Show neither partiality to the weak nor deference to the mighty, but judge your fellow men justly.

Leviticus

"So far as the beginnings of law had theories, the first theory of liability was in terms of a duty to buy off the vengeance of him to whom an injury had been done whether by oneself or by something in one's power. The idea is put strikingly in the Anglo-Saxon legal proverb, 'Buy spear from side or bear it,' that is, buy off the feud or fight it out."

— Roscoe Pound, An Introduction to the Philosophy of Law

"It may be that the court is thought to be excessively legalistic. I should be sorry to think that it is anything else."

— Hon. Sir Owen Dixon, Chief Justice of Australia

"At common law, barratry was 'the offense of frequently exciting and stirring up suits and quarrels' (4 Blackstone, Commentaries 134) and was punished as a misdemeanor."

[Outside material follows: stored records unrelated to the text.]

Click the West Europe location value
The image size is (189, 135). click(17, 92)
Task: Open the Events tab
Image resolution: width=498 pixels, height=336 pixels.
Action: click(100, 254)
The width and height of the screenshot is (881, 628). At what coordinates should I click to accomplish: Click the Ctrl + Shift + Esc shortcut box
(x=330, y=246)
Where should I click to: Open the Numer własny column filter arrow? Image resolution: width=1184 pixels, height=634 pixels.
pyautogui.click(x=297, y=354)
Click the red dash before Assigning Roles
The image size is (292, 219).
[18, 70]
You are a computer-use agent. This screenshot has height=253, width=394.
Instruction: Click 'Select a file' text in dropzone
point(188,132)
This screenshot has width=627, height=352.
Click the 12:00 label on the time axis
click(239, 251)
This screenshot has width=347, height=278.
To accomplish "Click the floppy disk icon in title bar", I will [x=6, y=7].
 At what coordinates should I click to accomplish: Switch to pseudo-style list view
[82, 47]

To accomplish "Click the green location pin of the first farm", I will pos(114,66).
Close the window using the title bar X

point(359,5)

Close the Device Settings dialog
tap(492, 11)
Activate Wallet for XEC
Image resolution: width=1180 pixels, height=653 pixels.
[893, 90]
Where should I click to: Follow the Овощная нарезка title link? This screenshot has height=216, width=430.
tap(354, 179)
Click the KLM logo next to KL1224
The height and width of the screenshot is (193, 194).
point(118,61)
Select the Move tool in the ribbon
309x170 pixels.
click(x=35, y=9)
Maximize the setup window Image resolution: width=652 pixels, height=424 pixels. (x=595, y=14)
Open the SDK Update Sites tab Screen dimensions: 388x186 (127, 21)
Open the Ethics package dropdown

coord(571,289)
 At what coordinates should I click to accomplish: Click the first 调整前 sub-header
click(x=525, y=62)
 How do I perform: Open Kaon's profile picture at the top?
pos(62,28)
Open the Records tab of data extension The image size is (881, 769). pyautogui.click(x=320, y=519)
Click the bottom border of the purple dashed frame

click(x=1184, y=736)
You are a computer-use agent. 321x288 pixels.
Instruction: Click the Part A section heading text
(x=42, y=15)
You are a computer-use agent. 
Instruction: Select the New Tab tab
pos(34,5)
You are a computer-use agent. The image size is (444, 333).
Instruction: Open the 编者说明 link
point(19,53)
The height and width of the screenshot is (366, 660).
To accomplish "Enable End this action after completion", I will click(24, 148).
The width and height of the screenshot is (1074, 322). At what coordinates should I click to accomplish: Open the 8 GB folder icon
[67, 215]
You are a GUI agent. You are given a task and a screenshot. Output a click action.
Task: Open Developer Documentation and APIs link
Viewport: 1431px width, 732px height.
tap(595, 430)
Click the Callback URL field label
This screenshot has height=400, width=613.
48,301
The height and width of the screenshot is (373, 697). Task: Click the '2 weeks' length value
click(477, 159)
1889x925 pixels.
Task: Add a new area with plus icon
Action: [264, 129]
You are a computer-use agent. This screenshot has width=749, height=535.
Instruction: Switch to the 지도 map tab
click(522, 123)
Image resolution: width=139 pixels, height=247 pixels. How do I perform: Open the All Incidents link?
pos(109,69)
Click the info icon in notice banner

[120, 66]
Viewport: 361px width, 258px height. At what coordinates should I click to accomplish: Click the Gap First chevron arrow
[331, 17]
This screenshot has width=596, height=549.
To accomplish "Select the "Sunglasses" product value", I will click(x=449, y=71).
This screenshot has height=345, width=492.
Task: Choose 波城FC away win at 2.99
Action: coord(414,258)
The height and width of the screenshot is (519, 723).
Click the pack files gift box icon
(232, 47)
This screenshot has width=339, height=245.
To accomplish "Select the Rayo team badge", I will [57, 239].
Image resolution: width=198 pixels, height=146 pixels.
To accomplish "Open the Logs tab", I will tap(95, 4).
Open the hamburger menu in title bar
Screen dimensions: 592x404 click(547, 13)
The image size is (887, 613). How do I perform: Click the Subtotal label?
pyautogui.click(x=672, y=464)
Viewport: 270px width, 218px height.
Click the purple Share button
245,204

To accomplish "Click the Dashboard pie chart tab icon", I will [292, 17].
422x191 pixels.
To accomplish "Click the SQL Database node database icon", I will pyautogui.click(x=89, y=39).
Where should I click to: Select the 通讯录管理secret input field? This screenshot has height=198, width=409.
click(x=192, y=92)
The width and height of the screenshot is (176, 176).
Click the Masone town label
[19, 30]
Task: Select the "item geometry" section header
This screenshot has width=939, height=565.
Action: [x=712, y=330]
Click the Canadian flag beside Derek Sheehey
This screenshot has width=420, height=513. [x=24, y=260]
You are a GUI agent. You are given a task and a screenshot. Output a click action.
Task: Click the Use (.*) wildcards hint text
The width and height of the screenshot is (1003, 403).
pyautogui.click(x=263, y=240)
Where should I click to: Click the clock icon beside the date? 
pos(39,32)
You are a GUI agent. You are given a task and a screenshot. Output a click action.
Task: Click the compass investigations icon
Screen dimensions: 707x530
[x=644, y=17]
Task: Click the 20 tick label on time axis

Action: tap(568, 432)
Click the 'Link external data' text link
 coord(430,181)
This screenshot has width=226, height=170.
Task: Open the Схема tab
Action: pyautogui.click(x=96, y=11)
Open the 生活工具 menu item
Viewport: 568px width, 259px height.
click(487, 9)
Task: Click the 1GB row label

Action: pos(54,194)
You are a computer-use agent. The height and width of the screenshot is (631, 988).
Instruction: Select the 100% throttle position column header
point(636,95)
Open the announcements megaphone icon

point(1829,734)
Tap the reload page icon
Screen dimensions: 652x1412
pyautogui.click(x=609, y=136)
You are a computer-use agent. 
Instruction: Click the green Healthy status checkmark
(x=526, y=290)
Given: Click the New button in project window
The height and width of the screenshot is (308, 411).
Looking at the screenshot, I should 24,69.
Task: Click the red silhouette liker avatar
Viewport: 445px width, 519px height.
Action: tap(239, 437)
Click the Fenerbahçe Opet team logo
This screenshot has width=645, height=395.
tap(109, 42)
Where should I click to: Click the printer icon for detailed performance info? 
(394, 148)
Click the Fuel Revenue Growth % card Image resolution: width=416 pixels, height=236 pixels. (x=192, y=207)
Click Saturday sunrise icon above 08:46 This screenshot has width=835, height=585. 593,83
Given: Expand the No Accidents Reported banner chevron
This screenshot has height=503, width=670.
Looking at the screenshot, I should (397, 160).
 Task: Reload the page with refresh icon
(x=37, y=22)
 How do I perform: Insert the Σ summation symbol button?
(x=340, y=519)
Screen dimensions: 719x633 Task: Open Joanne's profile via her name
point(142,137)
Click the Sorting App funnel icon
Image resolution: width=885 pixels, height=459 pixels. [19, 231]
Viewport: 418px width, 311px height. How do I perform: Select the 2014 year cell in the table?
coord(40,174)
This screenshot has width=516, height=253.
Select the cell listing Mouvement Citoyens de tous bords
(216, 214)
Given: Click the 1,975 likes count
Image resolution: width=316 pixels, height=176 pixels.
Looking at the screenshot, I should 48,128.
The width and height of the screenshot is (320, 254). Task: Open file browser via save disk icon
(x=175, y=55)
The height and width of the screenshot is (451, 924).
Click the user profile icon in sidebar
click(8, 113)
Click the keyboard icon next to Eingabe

Rubin v. Green (1993) 4 Cal.4th 1187

“It will be of little avail to the people, that the laws are made by men of their own choice, if the laws be so voluminous that they cannot be read, or so incoherent that they cannot be understood; if they be repealed or revised before they are promulgated, or undergo such incessant changes that no man, who knows what the law is today, can guess what it will be tomorrow. Law is defined to be a rule of action; but how can that be a rule, which is little known, and less fixed?”

— James Madison, Federalist 62

"Moot points have to be settled somehow, once they get thrust upon us. If an assertion cannot be proved, then it must be settled some other way, and nearly all of these ways are unfair to somebody."

—T.H. White, The Once and Future King

"Upon putting laws into writing, they became even harder to change than before, and a hundred legal fictions rose to reconcile them with reality."